Target pointing data
┏━━

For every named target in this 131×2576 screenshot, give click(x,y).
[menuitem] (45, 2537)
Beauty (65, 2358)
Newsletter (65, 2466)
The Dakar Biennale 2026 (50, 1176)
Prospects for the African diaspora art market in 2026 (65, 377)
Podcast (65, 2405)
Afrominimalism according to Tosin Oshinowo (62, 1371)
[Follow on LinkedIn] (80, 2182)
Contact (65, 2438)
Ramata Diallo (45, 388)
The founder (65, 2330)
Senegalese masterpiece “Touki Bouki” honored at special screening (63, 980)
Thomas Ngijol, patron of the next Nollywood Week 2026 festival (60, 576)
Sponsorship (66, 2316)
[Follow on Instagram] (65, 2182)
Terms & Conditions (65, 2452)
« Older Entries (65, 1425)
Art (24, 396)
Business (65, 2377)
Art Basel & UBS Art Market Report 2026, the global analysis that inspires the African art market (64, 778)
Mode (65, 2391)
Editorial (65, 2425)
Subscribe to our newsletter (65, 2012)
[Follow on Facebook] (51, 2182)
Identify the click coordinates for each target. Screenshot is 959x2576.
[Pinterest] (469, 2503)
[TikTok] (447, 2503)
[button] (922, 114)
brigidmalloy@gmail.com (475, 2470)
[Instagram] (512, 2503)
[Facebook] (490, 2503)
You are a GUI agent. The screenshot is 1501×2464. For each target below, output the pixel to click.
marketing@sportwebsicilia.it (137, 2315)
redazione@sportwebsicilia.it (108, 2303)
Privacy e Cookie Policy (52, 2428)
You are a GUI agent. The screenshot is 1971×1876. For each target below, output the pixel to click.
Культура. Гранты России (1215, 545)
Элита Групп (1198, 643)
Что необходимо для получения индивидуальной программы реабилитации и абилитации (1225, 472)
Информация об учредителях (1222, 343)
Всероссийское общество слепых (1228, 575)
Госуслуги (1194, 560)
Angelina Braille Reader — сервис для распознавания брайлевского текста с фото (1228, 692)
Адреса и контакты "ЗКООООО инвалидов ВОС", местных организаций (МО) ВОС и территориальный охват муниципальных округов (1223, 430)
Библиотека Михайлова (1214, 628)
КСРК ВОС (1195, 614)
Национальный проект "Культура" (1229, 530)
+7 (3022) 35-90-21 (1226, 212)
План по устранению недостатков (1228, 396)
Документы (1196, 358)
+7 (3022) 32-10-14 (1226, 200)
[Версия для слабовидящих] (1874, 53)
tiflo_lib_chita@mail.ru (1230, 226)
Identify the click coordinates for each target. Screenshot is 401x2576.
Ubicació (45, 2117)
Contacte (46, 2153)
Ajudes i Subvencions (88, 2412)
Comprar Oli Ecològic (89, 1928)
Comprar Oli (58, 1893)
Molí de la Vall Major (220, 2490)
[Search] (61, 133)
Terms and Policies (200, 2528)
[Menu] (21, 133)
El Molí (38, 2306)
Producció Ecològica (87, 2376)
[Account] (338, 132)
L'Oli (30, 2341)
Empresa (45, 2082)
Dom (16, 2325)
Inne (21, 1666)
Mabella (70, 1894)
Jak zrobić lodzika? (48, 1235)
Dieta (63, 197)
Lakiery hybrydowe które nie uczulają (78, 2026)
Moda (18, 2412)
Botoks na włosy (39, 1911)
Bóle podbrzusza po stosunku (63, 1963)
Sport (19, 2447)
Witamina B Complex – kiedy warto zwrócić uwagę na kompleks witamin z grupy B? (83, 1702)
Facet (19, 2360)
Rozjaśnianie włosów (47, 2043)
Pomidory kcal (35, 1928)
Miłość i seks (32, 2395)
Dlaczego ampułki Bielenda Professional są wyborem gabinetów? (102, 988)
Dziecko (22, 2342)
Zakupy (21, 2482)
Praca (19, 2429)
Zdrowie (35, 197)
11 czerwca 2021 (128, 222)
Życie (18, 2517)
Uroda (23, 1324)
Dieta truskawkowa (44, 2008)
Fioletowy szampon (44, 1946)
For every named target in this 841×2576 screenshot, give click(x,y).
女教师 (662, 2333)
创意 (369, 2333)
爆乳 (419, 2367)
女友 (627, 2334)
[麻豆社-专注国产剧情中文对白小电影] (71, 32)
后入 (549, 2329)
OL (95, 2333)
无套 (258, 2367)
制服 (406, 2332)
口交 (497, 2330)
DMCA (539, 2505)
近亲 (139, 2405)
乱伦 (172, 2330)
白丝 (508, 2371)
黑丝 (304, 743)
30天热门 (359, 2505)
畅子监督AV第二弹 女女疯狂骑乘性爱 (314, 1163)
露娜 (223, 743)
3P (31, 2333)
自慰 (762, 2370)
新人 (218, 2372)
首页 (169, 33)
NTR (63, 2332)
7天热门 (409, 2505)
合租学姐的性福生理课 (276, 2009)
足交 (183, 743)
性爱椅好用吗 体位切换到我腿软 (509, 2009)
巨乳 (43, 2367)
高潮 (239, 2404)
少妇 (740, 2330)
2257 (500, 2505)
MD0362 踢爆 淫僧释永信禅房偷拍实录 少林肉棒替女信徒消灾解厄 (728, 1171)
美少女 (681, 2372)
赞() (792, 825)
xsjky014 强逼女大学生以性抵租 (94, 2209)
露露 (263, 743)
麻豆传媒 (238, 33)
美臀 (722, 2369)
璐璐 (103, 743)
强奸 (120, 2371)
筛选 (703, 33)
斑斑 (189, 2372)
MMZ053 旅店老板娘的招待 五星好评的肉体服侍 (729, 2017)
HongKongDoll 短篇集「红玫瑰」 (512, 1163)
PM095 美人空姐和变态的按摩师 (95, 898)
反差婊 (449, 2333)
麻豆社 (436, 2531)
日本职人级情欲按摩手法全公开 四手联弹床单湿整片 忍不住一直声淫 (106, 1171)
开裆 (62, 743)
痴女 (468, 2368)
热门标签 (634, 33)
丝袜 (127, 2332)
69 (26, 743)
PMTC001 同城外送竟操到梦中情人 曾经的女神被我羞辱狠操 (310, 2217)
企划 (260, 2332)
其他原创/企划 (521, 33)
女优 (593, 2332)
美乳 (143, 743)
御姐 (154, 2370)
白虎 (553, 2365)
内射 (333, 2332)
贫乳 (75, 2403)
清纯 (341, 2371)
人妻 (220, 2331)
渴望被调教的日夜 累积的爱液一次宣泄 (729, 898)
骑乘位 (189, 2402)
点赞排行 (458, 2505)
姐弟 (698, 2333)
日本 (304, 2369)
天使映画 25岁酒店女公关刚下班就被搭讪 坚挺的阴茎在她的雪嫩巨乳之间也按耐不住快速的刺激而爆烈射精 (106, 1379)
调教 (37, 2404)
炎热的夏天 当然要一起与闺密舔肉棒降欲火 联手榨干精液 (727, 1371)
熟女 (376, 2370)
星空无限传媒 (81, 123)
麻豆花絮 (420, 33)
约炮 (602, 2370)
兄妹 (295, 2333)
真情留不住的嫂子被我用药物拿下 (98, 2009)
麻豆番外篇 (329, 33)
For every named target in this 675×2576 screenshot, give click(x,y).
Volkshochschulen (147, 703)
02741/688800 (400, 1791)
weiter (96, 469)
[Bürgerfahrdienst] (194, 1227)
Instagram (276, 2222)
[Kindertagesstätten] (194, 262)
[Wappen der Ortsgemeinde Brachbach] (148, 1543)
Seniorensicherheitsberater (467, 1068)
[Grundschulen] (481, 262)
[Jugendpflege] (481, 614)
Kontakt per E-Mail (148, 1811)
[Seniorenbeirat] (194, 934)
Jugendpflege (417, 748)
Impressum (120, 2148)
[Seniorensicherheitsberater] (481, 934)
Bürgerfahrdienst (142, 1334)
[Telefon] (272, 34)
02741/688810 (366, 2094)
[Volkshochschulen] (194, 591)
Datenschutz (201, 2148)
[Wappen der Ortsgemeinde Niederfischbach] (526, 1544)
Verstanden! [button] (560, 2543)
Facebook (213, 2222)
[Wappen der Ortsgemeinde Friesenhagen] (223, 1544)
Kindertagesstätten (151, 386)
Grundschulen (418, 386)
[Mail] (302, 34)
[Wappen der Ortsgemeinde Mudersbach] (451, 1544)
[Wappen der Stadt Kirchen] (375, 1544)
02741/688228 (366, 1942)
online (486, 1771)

┗━━

* **Given exercise**:
Please render the data from its first line through the line containing "Business (65, 2377)" as a Markdown table with the columns Row and Text, where Row numbers each line and Text gives the line itself, omitting any blank lines.

* **Complete response**:
| Row | Text |
|---|---|
| 1 | For every named target in this 131×2576 screenshot, give click(x,y). |
| 2 | [menuitem] (45, 2537) |
| 3 | Beauty (65, 2358) |
| 4 | Newsletter (65, 2466) |
| 5 | The Dakar Biennale 2026 (50, 1176) |
| 6 | Prospects for the African diaspora art market in 2026 (65, 377) |
| 7 | Podcast (65, 2405) |
| 8 | Afrominimalism according to Tosin Oshinowo (62, 1371) |
| 9 | [Follow on LinkedIn] (80, 2182) |
| 10 | Contact (65, 2438) |
| 11 | Ramata Diallo (45, 388) |
| 12 | The founder (65, 2330) |
| 13 | Senegalese masterpiece “Touki Bouki” honored at special screening (63, 980) |
| 14 | Thomas Ngijol, patron of the next Nollywood Week 2026 festival (60, 576) |
| 15 | Sponsorship (66, 2316) |
| 16 | [Follow on Instagram] (65, 2182) |
| 17 | Terms & Conditions (65, 2452) |
| 18 | « Older Entries (65, 1425) |
| 19 | Art (24, 396) |
| 20 | Business (65, 2377) |